It was his 45th wedding anniversary, but when the emergency signal sounded, the Little Rock man feared it was his last.
Six short blasts and one long blast of the Viking Sky cruise ship's whistle had summoned Dennis Ferra, 66, to one of its muster points. As huge waves crashed against the boat near Norway's coast, Ferra, his wife, Karen, and another couple from Arkansas slipped into their life jackets.
"I was looking at Denny, and Denny's looking at me. We both had the same feeling that, you know, this could be the end," said cardiologist Gary Collins, 64, one of Ferra's companions.
"[If] the boat got in trouble and started to sink, there's no way you could swim a mile in 38- to 40-degree water. Hypothermia would set in [in] 10 or 15 minutes, and you'd be toast."
The four Arkansans were among more than 400 people evacuated by helicopter March 23 when a 12-day cruise themed around the Northern Lights went awry.
An idyllic winter voyage punctuated by stops at quaint Norwegian ports dissolved as the ship encountered a "bomb cyclone," a strong storm that occurs when a cold air mass and warm air mass collide.
With 1,373 passengers and crew members aboard, the Viking Sky had pitched back and forth in choppy water for many hours -- with closet doors slamming, and a lamp flying across Collins' room and breaking -- when its engines went down that Saturday afternoon.
"We're in the boat and all of sudden it's dead silence, which meant nothing is running," Ferra said. "The ship basically was at the complete mercy of the weather, whichever way it wanted to push us."
On one side of the boat, big swells broke at least one window, shattering glass and sweeping chairs, tables and passengers across the floor. Buffeted by high winds and in distress, the 2-year-old cruise liner drifted into shallow water, perilously close to a stretch of rocks.
The captain sent out a "Mayday" call.
Neither Collins nor Ferra, who is retired from telecommunications company Alltel, previously had a similar experience on a cruise ship, though both have cruised on multiple occasions.
More than 26 million people worldwide vacationed on cruise ships last year, according to a report from Cruise Market Watch. While not common, onboard accidents can include mechanical failures, navigation errors and weather-related incidents.
"You never hear the 'Mayday' distress signal ... you just never think of that," Ferra said.
As winds raged that day, Ferra said the ship's crew managed to regain power in at least one engine, piloting out to drop anchor in Hustadvika Bay.
Roughly half of the ship's more than 900 passengers gathered with the Arkansans in an evacuation point in the boat's theater to await rescue. Some were soaking wet, caught by frigid waves that smashed into the boat.

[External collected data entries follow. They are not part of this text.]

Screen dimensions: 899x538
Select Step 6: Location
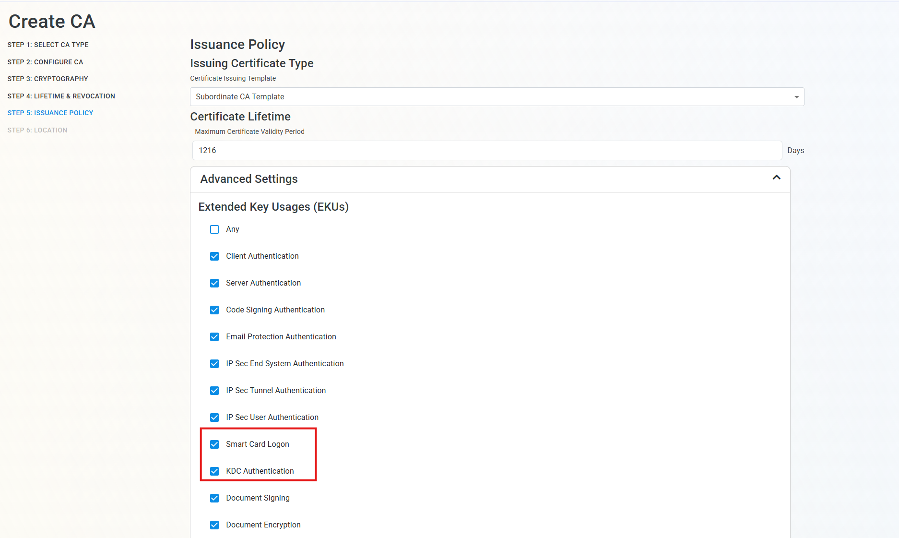(x=37, y=130)
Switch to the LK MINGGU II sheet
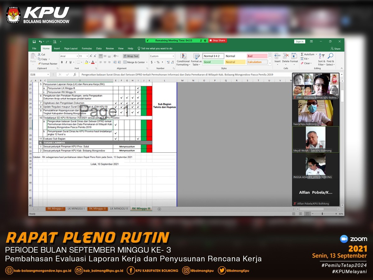 coord(119,208)

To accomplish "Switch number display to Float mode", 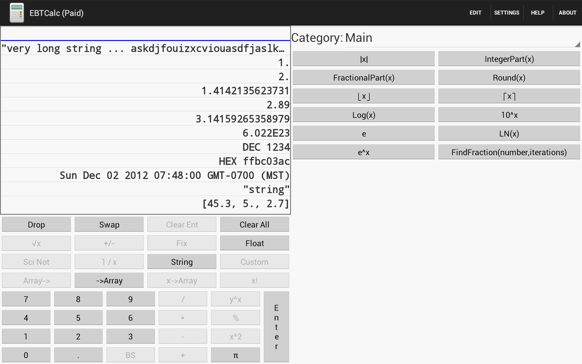I will (x=254, y=243).
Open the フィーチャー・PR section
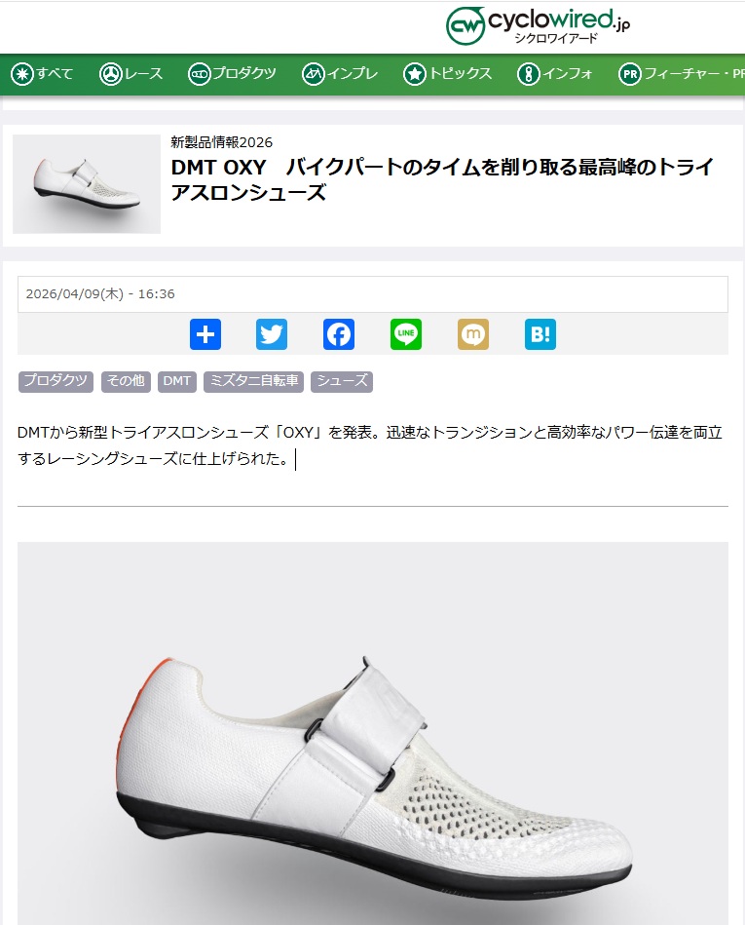 coord(682,74)
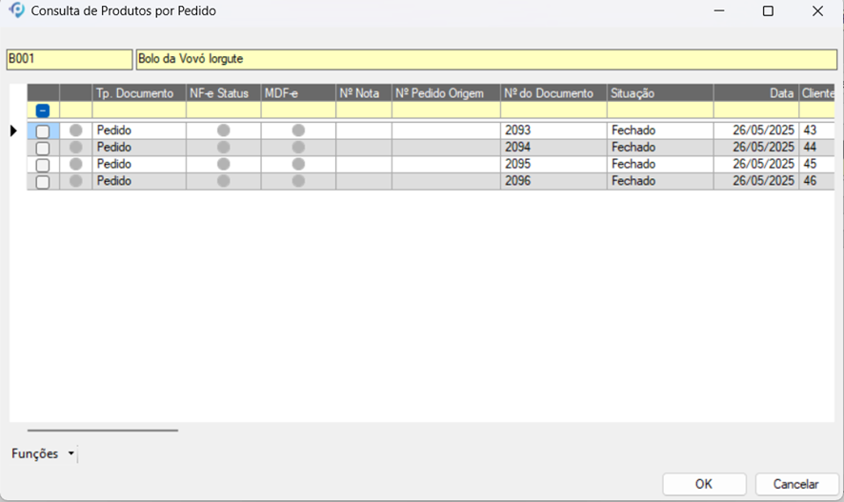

"At that point there was a lot of injuries -- people with broken bones," Collins said. "There were guys in bathing suits, because they were in the sauna. ... Nobody was really panicking, nobody was going crazy, but everybody was scared to death."
Helicopters began arriving in the late afternoon, dropping a basic harness that would pull passengers, one by one, off the ship into waiting aircraft.
Passengers stepped into a belt, pulled it up under their arms and then gripped a rope as they were pulled more than 100 feet into the air as winds gusted.
"It's fearful, but you don't really think much about it," Ferra said. "Do you stay in the ship, or do you get rescued?"
Women weren't allowed to take their handbags with them as they used the harness, and some elderly passengers were too frail to use it and had to be removed by stretcher.
Collins said he was grateful for his cargo shorts -- previously not a favorite of his wife, Leslie -- which allowed him to carry passports, jewelry and other important belongings.
By Sunday morning, about half the passengers were evacuated by chopper and bused to Molde, a Norwegian town with a population of about 26,000, and the weather had calmed enough for the Viking Sky to move into that port.
Twenty people were injured in the incident, according to The Associated Press.
The harrowing ordeal, Ferra said, took a few days to sink in.
"When it first happens, you're in shock," he said. "It gets tougher a few days after, when the numbness wears off and you starting thinking of what could have happened."
The Arkansas passengers said it's not yet clear to them what could have been done differently but noted that this stretch of water is known for treacherous conditions.
They praised the composure of the ship's captain and crew, the efficiency of local emergency personnel including the Norwegian coast guard and Red Cross, and the kindness of the people of Molde, who opened a shopping center during hours it typically was closed so stranded passengers could buy necessities.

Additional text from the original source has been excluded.